On the New York Mercantile Exchange, light, sweet crude futures for delivery in January CLF5, -2.92% fell $1.27, or 2.2%, to $58.69 a barrel. Futures ended the previous session below the key $60 level for the first time in five years.
January Brent crude on London’s ICE Futures exchange LCOF5, -2.40% fell $1.13, or 1.8%, to $62.58 a barrel on Friday. Brent also closed at its lowest level since 2009 on Thursday.
Crude losses deepened after the IEA cut its 2015 global oil-demand view by 230,000 barrels a day to about 900,000 barrels a day.
Both WTI and Brent crude have now lost almost 45% of their value since June this year, in what market participants are now calling the “oil shock of 2014”.
Oil prices have plummeted this year on the back of the U.S. shale boom, stagnating oil demand growth mostly in Asia and Europe, and the reluctance of large Middle Eastern producers such as Saudi Arabia to intervene to cut the global supply glut.

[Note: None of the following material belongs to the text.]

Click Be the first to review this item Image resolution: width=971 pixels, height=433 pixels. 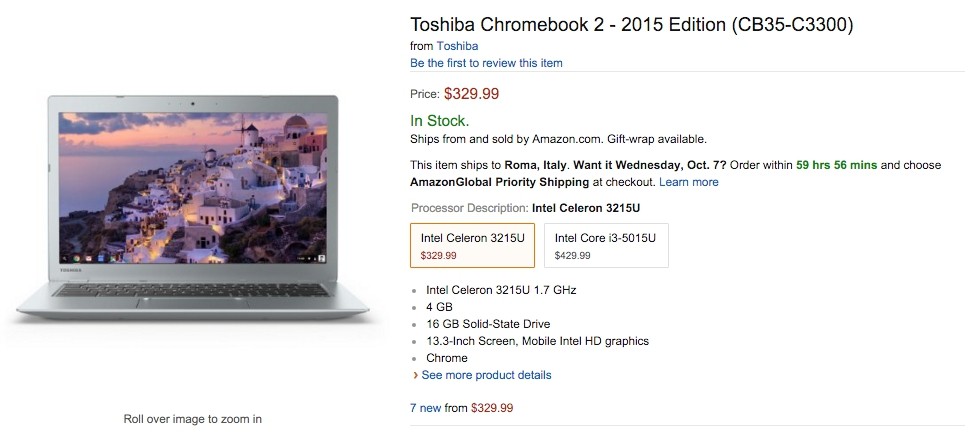(x=486, y=63)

Read: Here is why oil has plunged below $59
Earlier this week, the Organization of the Petroleum Exporting Countries trimmed its forecast for demand for its oil by 300,000 barrels a day, to 28.9 million a day next year, compared with 29.4 million barrels a day in 2014. The U.S. Energy Information Administration also lowered its demand forecasts for 2015 in a report earlier this week.
“A stronger U.S. dollar and ongoing concern over a projected 2015 surplus maintained a steady downward pressure on prices,” Citi Futures analyst Tim Evans said.
Meanwhile, the impact of sinking oil prices is still reverberating though commodities and financial markets and the fallout is likely to carry over into 2015.
Analysts continued to slash their oil-price forecasts. ANZ Research has cut its oil-price forecasts by an average of 24% in 2015 and now expects Nymex crude to average $68 a barrel, and Brent crude to average $71 a barrel, in 2015.
“Investment funds have been quick to price-in the downside, with moves exacerbated by the end of U.S. quantitative easing and subsequent strength in the U.S. dollar,” ANZ’s commodity strategist Natalie Rampono said in a report.
U.S. investors with bullish bets have already liquidated 42% of their positions since prices peaked in June, she said.
Elsewhere in energy trading, Nymex gasoline for January delivery RBF5, -0.95% fell one cent, or 0.65, to $1.61 a gallon.